Viens faire un tour dans ma ZUP

Comme vous le savez peut-être j’enseigne dans une ZUP. L’urbanisme, a les mêmes méthodes que l’Éducation Nationale, elle cache la misère dans des sigles. Une ZUP c’est une Zone d’urbanisation prioritaire. Pour faire face à l’arrivée d’une nouvelle population, généralement d’origine étrangère, les villes ont eu l’idée de construire des logements très vite pour caser tout le monde. C’est ce qui a donné lieu à des barres d’immeubles qui s’étendent aussi bien à l’horizontal qu’à la verticale. Et comme la mixité sociale n’est pas très election-friendly , on ne les a pas mélangé au reste de la ville, on les a laissé en bordure.

Oui, c’est un ghetto.

Quand on sort de l’autoroute, qu’on roule un peu et qu’on entre dans la ZUP: on le sait.
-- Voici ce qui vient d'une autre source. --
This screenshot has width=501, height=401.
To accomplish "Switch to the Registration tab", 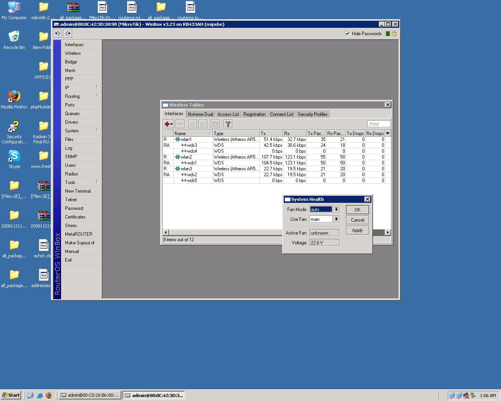I will click(254, 114).
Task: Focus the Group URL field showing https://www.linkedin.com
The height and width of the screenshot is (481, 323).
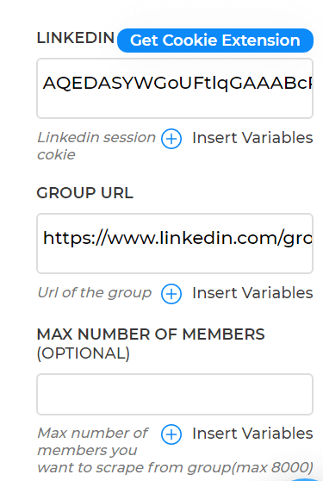Action: [175, 243]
Pas besoin d’un panneau « Bienvenue » pour réaliser qu’on a changé de monde.Les immeubles vous happent et, il faut bien l’avouer, la population aussi.

Le mercredi, c’est jour de marché. La grande place qui fait face au Centre Commercial est bondée. C’est hyper vivant, les gens sortent de tous les côtés : les mères et les enfants parfois un à chaque bras et une poussette en plus, les personnes âgées, les adolescents qui trainent avant d’aller en cours… On dirait que personne ne raterait ça, c’est immense.L’atmosphère y a l’air chaleureuse. Les gens se connaissent, ils se parlent. Quand je pense que dans mon immeuble certains préfèrent descendre cinq étages à pieds pour ne pas prendre l’ascenseur avec un voisin.

Moi, qui ai été élevée dans une famille orientale où la maison était sans cesse pleine, j’ai toujours été triste de voir comment les gens pouvaient vivre reclus, enfermé chez soi, sans voir personne.

Mes élèves c’est pareil, ils se connaissent. Ahmed connaît Driss parce que sa mère connaît la cousine de la tata de Dounia et que du coup le vendredi soir parfois ils les accompagnent je ne sais où. Ils vivent peut-être les uns sur les autres mais ils ont tissé des liens, ils vivent avec l’autre et non pas sans. Ce n’est pas eux qui ont décidé de vivre en marge, c’est la société qui les a écarté. Alors ils ont pris l’habitude de ne pas se mélanger et finalement préfèrent rester dans la ZUP quitte à en barrer l’entrée.

Je suis dans ma voiture en attendant d’avancer et comme c’est toujours bouché le midi les jours de marché, je regarde par la fenêtre.

Il y a un vieux monsieur moustachu, avec un petit bonnet sur la tête, vous savez ceux qui épousent bien la forme du crâne, tout rond et qui s’arrêtent juste aux oreilles. Il ressemble à mon grand père. A son bras droit, il a un sac rempli de courses et un sourire magnifique. Je pense que c’est parce que sous le bras gauche il a un grand tapis roulé et il a l’air fier de l’avoir déniché celui-là. Dans ma voiture, passe une pub pour le nouveau hors série de Télérama. Le fond sonore est une musique de chambre qui se veut jazz et sur laquelle parle un homme avec un accent intellectuel forcé.

Quand je rentre dans ma voiture et que j’allume France Inter, je n’ai pas quitté le parking du collège que j’ai déjà quitté la ZUP.

Cette impression qu’on ne vit pas dans le même monde est désarmante et omniprésente.